▸ 課題
「coordinates (82, 582).」を含む行から始まり「coordinates (850, 716).」を含む行で終わる範囲のレコードを、列名を input と output とする2列のCSVに整形してください。レコード1件につき1行とし、本文と答えをそれぞれ引用符で囲んだ1つのフィールドに収め、改行は空白に置き換えてください。

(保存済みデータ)
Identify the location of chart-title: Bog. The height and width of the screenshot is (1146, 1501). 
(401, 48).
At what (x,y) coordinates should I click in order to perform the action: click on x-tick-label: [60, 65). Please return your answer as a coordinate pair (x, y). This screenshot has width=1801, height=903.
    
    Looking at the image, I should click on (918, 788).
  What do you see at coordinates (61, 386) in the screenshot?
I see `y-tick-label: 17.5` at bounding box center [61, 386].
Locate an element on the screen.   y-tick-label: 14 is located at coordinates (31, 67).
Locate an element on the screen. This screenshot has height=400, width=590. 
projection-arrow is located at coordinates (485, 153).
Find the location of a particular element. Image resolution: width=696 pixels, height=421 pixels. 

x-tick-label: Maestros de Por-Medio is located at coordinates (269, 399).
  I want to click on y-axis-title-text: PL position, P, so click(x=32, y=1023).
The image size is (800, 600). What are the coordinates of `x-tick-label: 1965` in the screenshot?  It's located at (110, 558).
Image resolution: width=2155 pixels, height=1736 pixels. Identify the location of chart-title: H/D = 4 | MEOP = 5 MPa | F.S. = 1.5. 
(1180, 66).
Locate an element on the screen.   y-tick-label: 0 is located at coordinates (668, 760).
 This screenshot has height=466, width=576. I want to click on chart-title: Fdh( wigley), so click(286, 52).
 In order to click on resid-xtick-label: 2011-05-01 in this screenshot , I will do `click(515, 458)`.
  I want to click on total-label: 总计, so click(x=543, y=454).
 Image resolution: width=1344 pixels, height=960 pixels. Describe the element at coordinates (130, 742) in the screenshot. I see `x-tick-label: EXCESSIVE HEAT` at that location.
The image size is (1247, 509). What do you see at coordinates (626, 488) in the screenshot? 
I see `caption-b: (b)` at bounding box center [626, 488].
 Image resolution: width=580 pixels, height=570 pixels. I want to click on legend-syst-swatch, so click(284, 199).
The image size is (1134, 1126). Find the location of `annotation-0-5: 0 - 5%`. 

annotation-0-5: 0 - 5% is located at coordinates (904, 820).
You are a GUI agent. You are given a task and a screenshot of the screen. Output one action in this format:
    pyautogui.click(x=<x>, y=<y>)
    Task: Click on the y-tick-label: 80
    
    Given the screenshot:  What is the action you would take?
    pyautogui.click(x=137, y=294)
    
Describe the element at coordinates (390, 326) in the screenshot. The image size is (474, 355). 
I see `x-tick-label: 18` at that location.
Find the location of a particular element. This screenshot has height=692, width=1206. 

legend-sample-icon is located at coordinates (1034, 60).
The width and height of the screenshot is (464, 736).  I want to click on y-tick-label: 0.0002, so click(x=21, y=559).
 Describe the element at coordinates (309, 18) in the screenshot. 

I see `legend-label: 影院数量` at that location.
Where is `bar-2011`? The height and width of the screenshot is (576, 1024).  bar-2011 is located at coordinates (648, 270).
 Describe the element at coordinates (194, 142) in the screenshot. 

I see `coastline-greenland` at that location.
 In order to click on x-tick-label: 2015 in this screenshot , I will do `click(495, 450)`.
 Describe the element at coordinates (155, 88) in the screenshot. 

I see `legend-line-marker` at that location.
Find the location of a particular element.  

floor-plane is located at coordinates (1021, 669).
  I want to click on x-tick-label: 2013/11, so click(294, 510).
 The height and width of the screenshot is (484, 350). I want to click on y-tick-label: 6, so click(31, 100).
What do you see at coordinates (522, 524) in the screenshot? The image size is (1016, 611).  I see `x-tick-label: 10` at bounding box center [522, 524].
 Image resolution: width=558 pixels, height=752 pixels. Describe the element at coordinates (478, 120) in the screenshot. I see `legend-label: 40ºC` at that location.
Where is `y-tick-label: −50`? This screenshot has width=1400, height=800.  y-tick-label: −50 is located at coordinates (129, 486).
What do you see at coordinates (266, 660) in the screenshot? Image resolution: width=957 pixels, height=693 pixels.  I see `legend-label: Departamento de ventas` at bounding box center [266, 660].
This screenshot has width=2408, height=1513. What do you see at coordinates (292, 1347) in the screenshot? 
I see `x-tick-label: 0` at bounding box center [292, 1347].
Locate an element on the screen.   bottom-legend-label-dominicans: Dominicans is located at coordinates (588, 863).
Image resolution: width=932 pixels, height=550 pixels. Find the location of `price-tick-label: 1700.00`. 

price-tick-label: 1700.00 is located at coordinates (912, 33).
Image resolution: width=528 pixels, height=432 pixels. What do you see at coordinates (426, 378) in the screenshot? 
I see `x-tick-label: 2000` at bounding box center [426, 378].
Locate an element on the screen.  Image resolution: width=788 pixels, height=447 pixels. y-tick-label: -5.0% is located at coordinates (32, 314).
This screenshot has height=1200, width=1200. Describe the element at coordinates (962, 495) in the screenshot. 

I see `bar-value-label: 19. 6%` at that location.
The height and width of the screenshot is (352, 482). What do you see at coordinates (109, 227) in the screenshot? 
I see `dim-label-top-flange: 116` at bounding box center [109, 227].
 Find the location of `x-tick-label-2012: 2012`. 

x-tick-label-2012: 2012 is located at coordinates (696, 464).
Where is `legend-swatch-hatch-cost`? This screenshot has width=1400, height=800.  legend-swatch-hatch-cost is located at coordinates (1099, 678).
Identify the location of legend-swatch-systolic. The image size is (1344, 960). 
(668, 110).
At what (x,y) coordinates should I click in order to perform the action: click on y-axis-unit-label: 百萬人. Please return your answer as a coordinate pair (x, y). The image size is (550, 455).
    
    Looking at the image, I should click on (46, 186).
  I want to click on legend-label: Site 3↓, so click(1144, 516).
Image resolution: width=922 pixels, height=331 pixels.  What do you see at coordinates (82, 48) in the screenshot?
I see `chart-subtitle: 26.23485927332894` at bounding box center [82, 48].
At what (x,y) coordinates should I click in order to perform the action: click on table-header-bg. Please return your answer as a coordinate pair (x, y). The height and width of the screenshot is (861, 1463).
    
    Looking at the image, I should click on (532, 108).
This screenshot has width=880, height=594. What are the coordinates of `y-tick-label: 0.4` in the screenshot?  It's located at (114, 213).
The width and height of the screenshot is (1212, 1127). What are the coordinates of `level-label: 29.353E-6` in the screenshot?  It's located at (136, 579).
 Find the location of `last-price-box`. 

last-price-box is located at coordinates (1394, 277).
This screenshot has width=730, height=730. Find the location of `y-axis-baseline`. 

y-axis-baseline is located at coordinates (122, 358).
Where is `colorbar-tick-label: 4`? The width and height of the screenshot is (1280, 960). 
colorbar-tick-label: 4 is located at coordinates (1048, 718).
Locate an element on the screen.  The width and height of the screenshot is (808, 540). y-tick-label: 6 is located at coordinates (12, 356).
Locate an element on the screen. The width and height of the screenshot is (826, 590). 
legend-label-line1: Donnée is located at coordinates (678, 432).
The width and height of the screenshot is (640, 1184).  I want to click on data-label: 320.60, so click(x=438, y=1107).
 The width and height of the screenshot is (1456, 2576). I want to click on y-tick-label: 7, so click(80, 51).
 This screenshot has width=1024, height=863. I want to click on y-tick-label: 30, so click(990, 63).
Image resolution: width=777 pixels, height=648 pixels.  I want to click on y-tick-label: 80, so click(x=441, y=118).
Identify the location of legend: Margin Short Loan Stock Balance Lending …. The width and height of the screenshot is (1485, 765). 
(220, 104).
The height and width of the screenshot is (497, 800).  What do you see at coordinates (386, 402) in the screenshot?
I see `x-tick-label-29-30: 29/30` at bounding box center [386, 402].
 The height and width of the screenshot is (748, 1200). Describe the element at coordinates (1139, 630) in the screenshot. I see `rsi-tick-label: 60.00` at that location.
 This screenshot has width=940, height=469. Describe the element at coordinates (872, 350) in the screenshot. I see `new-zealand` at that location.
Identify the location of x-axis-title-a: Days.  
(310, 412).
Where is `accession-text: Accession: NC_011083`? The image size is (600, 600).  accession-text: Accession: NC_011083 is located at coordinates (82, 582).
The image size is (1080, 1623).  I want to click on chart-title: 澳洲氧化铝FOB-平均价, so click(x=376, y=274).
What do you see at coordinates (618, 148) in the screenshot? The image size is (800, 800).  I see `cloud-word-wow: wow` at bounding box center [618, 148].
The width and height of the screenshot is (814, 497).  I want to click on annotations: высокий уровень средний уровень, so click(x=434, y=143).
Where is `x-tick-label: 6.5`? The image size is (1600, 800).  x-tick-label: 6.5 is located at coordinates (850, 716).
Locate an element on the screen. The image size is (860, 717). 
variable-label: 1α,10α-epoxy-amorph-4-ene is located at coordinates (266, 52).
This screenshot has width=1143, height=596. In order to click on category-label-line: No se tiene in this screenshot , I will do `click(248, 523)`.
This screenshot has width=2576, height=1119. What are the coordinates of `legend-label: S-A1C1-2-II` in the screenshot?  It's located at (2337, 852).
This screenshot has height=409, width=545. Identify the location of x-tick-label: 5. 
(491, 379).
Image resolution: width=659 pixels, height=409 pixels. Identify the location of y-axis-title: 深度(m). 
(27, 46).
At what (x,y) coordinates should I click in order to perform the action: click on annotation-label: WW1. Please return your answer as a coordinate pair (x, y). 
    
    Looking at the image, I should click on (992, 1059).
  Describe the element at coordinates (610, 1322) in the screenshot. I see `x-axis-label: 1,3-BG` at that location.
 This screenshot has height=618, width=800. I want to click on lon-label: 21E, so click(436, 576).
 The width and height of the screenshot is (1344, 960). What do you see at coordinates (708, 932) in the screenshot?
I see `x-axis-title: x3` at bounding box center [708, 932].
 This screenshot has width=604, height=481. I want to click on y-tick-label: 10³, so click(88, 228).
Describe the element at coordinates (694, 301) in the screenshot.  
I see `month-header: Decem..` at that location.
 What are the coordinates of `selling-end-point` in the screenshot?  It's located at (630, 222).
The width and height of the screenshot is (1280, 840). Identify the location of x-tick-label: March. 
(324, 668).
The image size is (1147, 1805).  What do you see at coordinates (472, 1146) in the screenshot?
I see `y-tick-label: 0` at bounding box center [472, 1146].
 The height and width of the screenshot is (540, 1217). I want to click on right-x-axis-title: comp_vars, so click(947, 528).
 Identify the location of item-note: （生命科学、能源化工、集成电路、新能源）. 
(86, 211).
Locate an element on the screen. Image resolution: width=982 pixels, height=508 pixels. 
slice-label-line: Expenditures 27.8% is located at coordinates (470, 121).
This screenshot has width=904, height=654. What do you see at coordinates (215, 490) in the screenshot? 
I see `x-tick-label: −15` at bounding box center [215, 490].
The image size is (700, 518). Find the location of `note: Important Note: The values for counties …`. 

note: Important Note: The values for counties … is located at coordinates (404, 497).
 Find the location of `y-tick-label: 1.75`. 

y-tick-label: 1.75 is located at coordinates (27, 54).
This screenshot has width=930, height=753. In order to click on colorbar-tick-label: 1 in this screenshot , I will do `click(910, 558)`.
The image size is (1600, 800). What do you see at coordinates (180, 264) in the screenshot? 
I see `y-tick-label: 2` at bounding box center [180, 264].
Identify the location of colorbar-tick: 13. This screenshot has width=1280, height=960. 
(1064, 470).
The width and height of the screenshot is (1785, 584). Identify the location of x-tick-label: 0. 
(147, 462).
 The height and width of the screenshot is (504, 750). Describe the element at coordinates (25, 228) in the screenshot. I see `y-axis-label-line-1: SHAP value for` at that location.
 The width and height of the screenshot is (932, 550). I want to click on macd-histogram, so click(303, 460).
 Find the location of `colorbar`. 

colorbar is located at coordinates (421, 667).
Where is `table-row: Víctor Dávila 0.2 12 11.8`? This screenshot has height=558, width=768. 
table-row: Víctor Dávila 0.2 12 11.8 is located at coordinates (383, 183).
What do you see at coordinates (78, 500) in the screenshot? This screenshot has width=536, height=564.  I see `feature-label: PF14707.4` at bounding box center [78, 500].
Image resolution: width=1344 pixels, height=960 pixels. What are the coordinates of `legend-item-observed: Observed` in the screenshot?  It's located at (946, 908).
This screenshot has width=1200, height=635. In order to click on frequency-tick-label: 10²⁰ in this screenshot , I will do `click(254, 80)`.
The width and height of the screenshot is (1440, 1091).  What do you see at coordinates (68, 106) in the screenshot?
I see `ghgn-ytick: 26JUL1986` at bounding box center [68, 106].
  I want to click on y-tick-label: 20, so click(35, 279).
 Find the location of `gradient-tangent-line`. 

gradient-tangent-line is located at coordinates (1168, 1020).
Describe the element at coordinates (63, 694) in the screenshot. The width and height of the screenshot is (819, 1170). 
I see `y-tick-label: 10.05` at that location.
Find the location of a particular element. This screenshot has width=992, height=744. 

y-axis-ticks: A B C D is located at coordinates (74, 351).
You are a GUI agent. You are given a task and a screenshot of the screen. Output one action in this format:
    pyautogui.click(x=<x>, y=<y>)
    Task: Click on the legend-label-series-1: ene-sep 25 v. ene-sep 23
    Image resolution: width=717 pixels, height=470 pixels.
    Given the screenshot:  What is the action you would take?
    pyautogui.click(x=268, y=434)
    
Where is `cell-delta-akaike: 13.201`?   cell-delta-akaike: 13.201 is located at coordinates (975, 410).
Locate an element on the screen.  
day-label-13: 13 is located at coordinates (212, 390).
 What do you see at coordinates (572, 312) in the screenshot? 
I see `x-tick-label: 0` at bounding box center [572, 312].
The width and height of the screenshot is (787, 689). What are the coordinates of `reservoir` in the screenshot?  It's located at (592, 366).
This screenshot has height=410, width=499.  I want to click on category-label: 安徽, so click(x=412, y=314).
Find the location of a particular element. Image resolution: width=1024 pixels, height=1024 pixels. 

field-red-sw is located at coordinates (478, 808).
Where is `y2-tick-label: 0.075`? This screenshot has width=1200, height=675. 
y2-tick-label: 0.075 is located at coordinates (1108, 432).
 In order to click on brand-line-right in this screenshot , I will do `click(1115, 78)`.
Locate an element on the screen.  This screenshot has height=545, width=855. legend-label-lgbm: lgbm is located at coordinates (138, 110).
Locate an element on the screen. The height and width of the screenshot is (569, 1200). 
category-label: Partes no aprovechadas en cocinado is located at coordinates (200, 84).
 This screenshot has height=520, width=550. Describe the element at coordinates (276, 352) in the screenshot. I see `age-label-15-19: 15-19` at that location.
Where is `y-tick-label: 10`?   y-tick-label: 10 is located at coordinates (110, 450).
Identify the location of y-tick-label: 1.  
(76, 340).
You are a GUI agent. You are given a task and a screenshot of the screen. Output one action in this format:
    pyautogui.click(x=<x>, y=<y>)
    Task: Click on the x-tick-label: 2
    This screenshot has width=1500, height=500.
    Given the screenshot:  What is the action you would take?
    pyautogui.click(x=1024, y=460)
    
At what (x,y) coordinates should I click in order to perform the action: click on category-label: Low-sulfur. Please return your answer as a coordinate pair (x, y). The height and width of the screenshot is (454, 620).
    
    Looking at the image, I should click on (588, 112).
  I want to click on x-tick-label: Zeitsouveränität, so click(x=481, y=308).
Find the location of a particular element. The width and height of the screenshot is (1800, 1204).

▸ 解答例
input,output
"Where is `accession-text: Accession: NC_011083`? The image size is (600, 600).","accession-text: Accession: NC_011083 is located at coordinates (82, 582)."
"The image size is (1080, 1623).","I want to click on chart-title: 澳洲氧化铝FOB-平均价, so click(x=376, y=274)."
"What do you see at coordinates (618, 148) in the screenshot? The image size is (800, 800).","I see `cloud-word-wow: wow` at bounding box center [618, 148]."
"The width and height of the screenshot is (814, 497).","I want to click on annotations: высокий уровень средний уровень, so click(x=434, y=143)."
"Where is `x-tick-label: 6.5`? The image size is (1600, 800).","x-tick-label: 6.5 is located at coordinates (850, 716)."